# Chamberbitter take over - help please



## Grathman (Sep 11, 2018)

Can anyone recommend a preemergent (by brand) for Chamberbitter?

I'm looking for a specific brand and where I can get. I've killed off and pulled by hand the worst of it but want to be proactive for next year and put down a preemergent now and then again in Jan.

Yard is mainly centipede and a mix of other southern grasses. I'm in SC.

Thank you.


----------



## Gregau33 (Apr 15, 2018)

Gallery 75 is what I use for a Pre emergent. You have to time chamberbitter just right since it usually grows when temps are at its highest, so it needs to be applied a little later in the season than most pre emergents.

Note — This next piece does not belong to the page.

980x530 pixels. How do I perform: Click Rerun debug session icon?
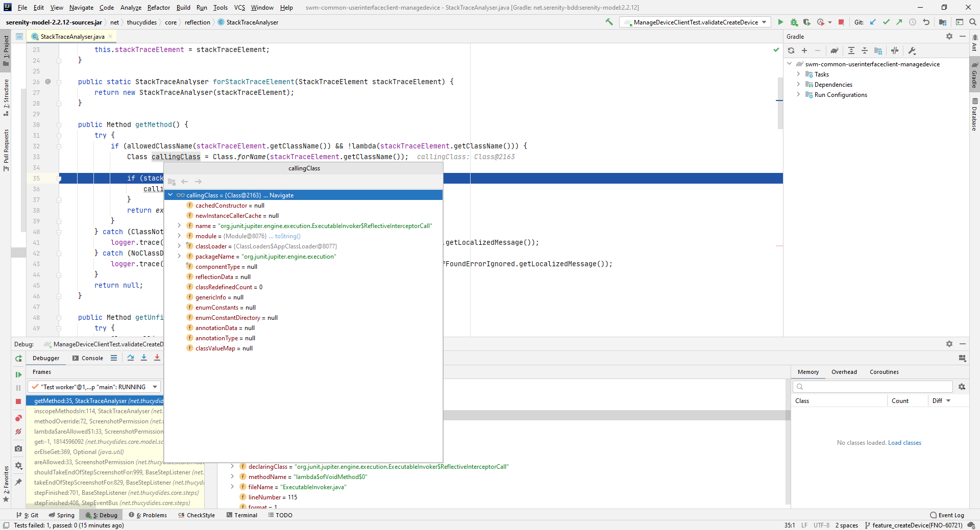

Surge is an amazing product to fight chamberbitter as a post emergent. Nothing has come close to killing it like Surge does. The chamberbitter is dead within 4 or 5 days after applying.


----------



## bmw (Aug 29, 2018)

The chemical called Isoxaben is supposed to be best for pre-emergent care of chamberbitter. My centipede lawn is infested with it as well, and it has been very difficult to totally get rid of. There are a couple of products that I've been able to find that contain Isoxaben.

1) Bayer Advanced Season Long Weed Control -- hose end sprayer which contains pre (Isoxaben) and post emergent. The post emergent doesn't kill chamberbitter, I tried.

2) Isoxaben liquid -- on domyown website, but expensive

3) Fertilome Broadleaf Weed Control w/ Gallery. Gallery contains isoxaben, but it looks like they only carry small bags.

I've read that it's best to apply Isoxaben in April and also in June to help prevent chamberbitter. I'm going to try this next year. Keep me posted on anything you find for this.

Has anyone found anything besides Surge that is effective on chamberbitter post-em? Surge is quite expensive. Ortho Weed B Gon really injures chamberbitter but it's back at it after a few days. I guess multiple apps probably weekly for 3 weeks will knock it out. I'm going to try this.


----------



## Grathman (Sep 11, 2018)

Good info. Will look for those products,

Does the Surge kill the grass or just the

Isoboxane as preemergent in Oct once the temp cooled? I want to be proactive and get a jump on this stuff for next summer..


----------



## Gregau33 (Apr 15, 2018)

Grathman said:


> Good info. Will look for those products,
> 
> Does the Surge kill the grass or just the
> 
> Isoboxane as preemergent in Oct once the temp cooled? I want to be proactive and get a jump on this stuff for next summer..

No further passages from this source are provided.